Each card that enters play from the hive deck is face down and you need to spend strike points to scan the room in the complex to flip over the hive card.  Many cards have a when revealed action, making the simple act of scanning somewhat risky.  You need to scan the hive cards to get objectives and to find those rare allies (like Jonesy the cat.)

If a hive card makes it through the complex without being scanned it drops down into the combat zone and is revealed.  Any monsters in the combat zone deal damage to the current player.  Too many monsters in the zone can spell certain doom.

You use recruit points to gain more powerful cards (aka character cards)  for your deck from the barracks.  These cards give you more strike and recruit points.  There doesn’t seem to be too many deck management cards in this game.  There are a few ways to get rid of your low powered starting cards, but I seem to end the game with a mitt full of grunts and specialists.  Recruited cards have powers associated with one of the classes or the card families.  Card families are aligned with the movie characters.  The first slate of character cards are all marked with the Weyland-Yutani logo.  There are many character cards that will do something extra if you previously played a Weyland-Yutani card.

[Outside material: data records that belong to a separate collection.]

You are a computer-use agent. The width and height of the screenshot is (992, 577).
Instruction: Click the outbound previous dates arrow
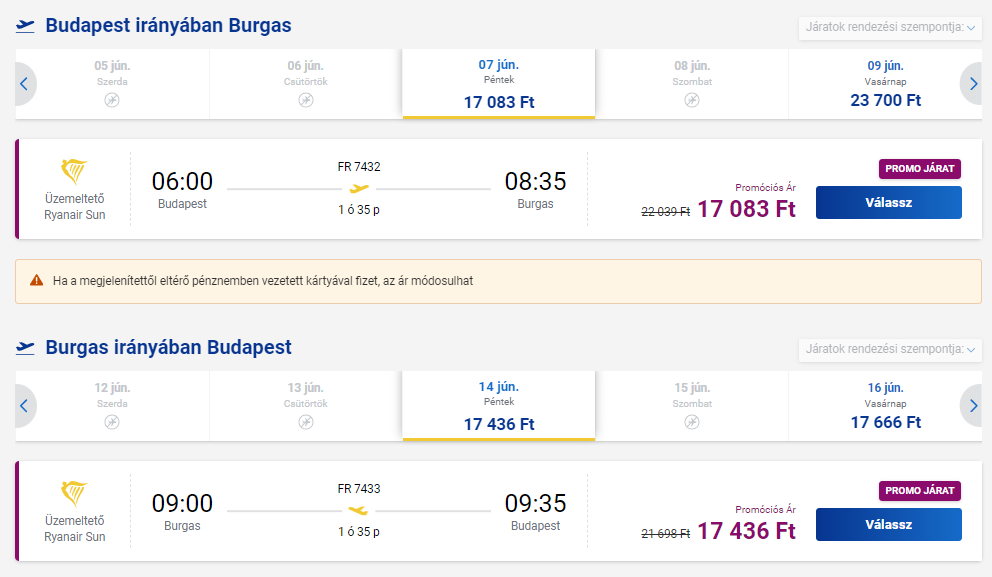pyautogui.click(x=24, y=84)
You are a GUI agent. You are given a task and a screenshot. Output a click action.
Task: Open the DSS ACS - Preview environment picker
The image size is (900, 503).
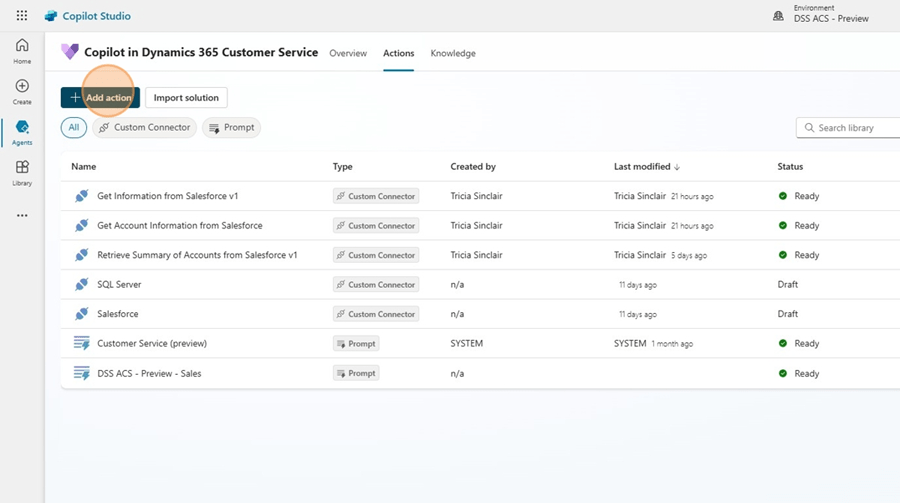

Classes work the same way.  There are several classes (leadership, intel, survival, etc.) and some character cards will include extra actions that trigger of a previously played card.  This idea of card combination is neat.  I have played my test games as the synthetic who has card with all the class icons making it very versatile.  Other avatars need to play closer attention to which classes are required to trigger actions on cards they gain.

One of the game mechanics that is lost in solo play is the coordinate ability.  Many cards in the character deck and the sergeant cards allow a players to help the current player by lending recruit or strike points.  As a solo player the coordinate keyword is fairly meaningless.

I have only made it to the second game.  I tried the game on easy difficulty the first time and won.  Easy difficulty allows you a free turn to recruit before the have deck starts pushing badness into the complex.  The last three games I’ve tried to start without the freebie turn and each one has turned out bad.

This is a fun game that creates mystery and excitement akin to the original movies.